##### Text shown

3
$\begingroup$

We are given positive integers $n$ and $M$, with $n \ll M$, and a sequence $(a_i)_{i=1}^n$ of distinct integers satisfying $0 \le a_i < M$. Let $k$ be the smallest positive integer such that all the $a_i$ are distinct $\mod k$.

Questions: With $n$ and $M$ fixed, what is the expected value of $k$? And what is its maximum possible value?

Motivation: The $a_i$ are breakpoint addresses in a computer program. The number of breakpoints $n$ will typically be less than 50, and the maximum address $M$ will typically be less than half a million. Given an address, I need to be able to find the breakpoint at that address very quickly. One solution is simply a table of pointers, with $M$ entries, but that is very wasteful of space $-$ most of the entries would be zero. So I would like to use a table of size $k$, if I can be sure of finding a suitable $k$ reasonably quickly.

Once $M$ is large enough, its actual order of magnitude won't affect the expected value very much. In other words, as $M \rightarrow \infty$ with $n$ fixed, the expected value of $k$ tends to a limit. But it will certainly affect the worst case. For instance, given any $m$, we can set $a_i = i \times m!$ to ensure that $k$ is greater than $m$.

I have run some simulations. With $n=50$, and $M=2^{30}$, a run of $100000$ trials gives a mean of about $307$, with a worst case of $k=557$. With $n=100$, the mean is about $972$ and the worst case is $1570$.

  • 0
    "1570" should be at the end of the last sentence, but on my screen it is displayed three lines above that. I've noticed similar problems before with LaTeX. Does anybody else have this problem?2011-11-20
  • 0
    TonyK: Yes, I've seen this problem often here; when something in LaTeX is supposed to be at the end of a line, it gets displayed above the beginning of that line or an earlier line. (In this particular case it looks fine for me because on my browser the last line is "is $1570$".)2011-11-20
  • 3
    What you really want is a [perfect hash function](http://en.wikipedia.org/wiki/Perfect_hash_function), right?2011-11-20
  • 0
    @Henning: Yes, but the lookup operation must be very fast, not just $O(1)$ (in my case it's $i$ mod $k$, a single machine instruction). Thanks for the link!2011-11-20
  • 1
    I think I have a formula for the expectation, as a function of $n$; it's a complicated infinite sum, but converges fast enough to be calculated. It equals about 305 for $n=50$ and about 970 for $n=100$. Do you want to run some simulations for other values of $n$? My formula predicts about 71 for $n=20$, about 598 for $n=75$, and about 1941 for $n=150$.2011-11-22
  • 0
    @Greg: $n=20: 71.76$. $n=75: 598.9$. $n=150: 1943.5.$ But the variance is large, so even after 100000 trials, the mean hasn't settled down. Did you sort out your problem with $E(n)$ for general composite $n$?2011-11-22
  • 0
    More or less. The details are hard to get right, but the match to actual data is promising. (And once the formula is written down, analyzing its size as a function of $n$ is yet another story....) I'll keep working on it and let you know what comes of it.2011-11-22
  • 0
    Ok, I'm starting a new answer (this seems slightly better than re-editing my existing answer).2011-11-28

3 Answers 3

0

Assuming that the $a_i$ are randomly distributed in ${0,...,k-1}$ and that for two different k this distributions are

independent then the problem to found the probability that all $a_i$ are different is the birthday problem. I

implemented in maxima the the probability

f(n,k):=combination(k,n)*n!/k^n

that all $n$ numbers randomly chosen from ${0,...,k-1}$ (this needs the load(functs); before executiong this definition)

##########
##### Supplied material

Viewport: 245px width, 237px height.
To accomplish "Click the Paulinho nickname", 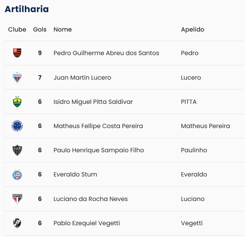I will [x=194, y=150].
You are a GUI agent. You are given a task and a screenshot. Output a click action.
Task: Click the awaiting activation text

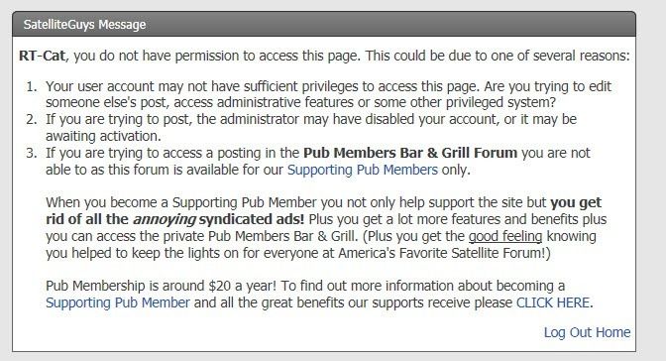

##########

▶ [Problem to work on]
Write what comes next in the thread on finding the smallest modulus that keeps breakpoint addresses distinct, picking up after the last line shown. Nothing in the listing is needed here.

▶ [Result of this exercise]
are different and also an approximation

p(n,k):=exp((-n^2)/(2*k))

of $f$.

I estimate the mean by

ll:1;
m:0;
n:50;
L:800;
for k:n thru L do (
  q:float(f(n,k)),
  m:m+ll*q*k,
  ll:ll*(1-q)
);
m;

and get $305.2774133346098$. Using the approximation $g$ instead of $f$ I get the smaller value $293.0324415803322$. For n=100 I evaluate the for-loop until L:2000 to get $970.2315452158832$ (using f) and $944.4295352864864$ (using p) for

the mean.

For $n=1000$ I only eveluate the approximation until L:86000 and get $55595.16420043662$

To estimate the maximum I calculated

ll:1;
m:0;  
n:50;
L:675;
for k:n thru 675 do (
  q:float(f(n,k)),
  m:m+ll*q,
  ll:ll*(1-q)
);
m;

This is the probability that $k$ is between $50$ and $675$. The result is $0.99999999999998$. So the probability that k is larger than $675$ is very small. For $n=100$ and $n=1000$ I calculated values about L:1900 and L:86000 for the upper bound containing most of the $k$.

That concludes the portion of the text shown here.